Almost instantaneously, the head of the IMF in Europe said that there’s room for more monetary easing, as low inflation makes tackling debt more difficult. Given that the ECB’s inflation target rate is 2 per cent, it’s hard to argue against that, yet it’s still unlikely we’ll see any action from the central bank on Thursday.
Perhaps anticipating the inflation figure, Bundesbank president Jens Weidmann got his retaliation in early on Saturday. He says the Eurozone is not in a deflationary cycle and the ECB should not over-react to a slowdown in inflation caused largely by what he describes as cyclical factors, which should prove temporary.
But it’s not just inflation. The other side of the coin is very sluggish growth, and there are warnings that this could be made worse by the ECB’s own asset quality review of banks. According to EY, business lending growth has been revised down for the second time this year, from 1.6 per cent to just 0.5 per cent, as banks prepare for the near term effects of the review. Lending should accelerate in 2015, but EY warns that any capital shortfalls bigger than €60bn (£49.7bn) will result in further lending constraints of at least 0.4 per cent. That will have another detrimental impact on both growth and inflation.
Against this backdrop, it will be extremely hard for the ECB to toe the current line and not act again over the course of the year. In the meantime, it may well continue attempts to jawbone the euro lower. But I have a feeling that markets will eventually decide the single currency doesn’t deserve its current levels.

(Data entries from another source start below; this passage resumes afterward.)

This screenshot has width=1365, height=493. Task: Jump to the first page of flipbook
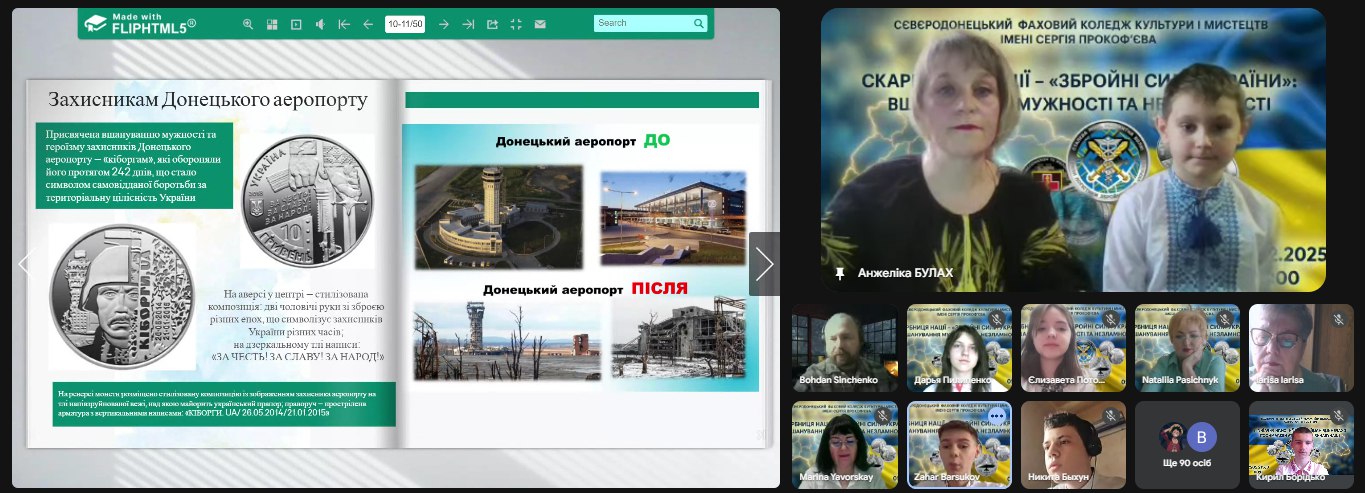point(344,24)
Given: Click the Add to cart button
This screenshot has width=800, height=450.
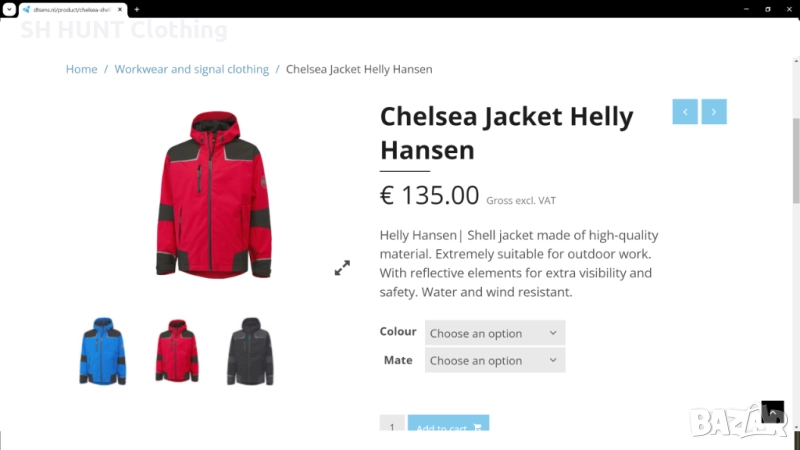Looking at the screenshot, I should [x=448, y=427].
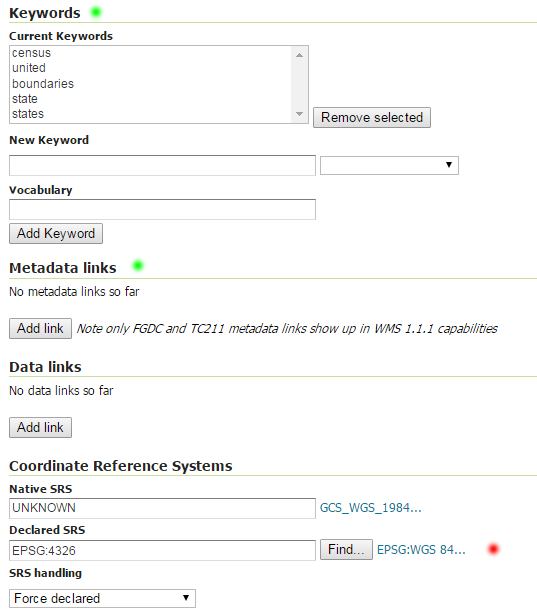
Task: Focus the New Keyword text field
Action: [x=162, y=165]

As Capital Economics points out, the spread between 10 year yields on US and German government bonds is close to the largest it has been since the start of European monetary union, and the consultancy believes it will continue to widen. It forecasts that, by the end of 2014 and 2015 respectively, bund yields will hit 1.75 per cent and 2 per cent. Ten year US Treasury yields, by contrast, will be 3.25 per cent and 3.5 per cent.

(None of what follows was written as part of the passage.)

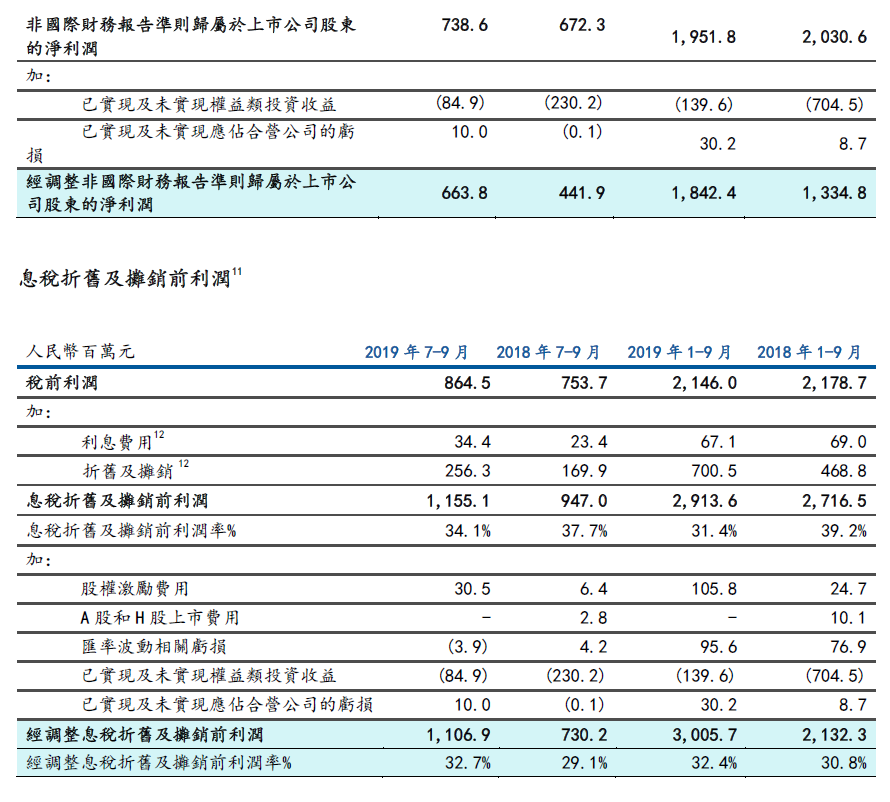
Task: Click footnote 11 beside the EBITDA section heading
Action: 238,271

If Capital Economics is right, and we also begin to see a thaw in the snow-affected US data this week, it will take some extraordinary flows to keep the euro at current levels. The ECB won’t need to worry about the currency. A Federal Reserve that starts planning to hike official rates in America next year, combined with a relatively much weaker outlook for the Eurozone economy, will see to that.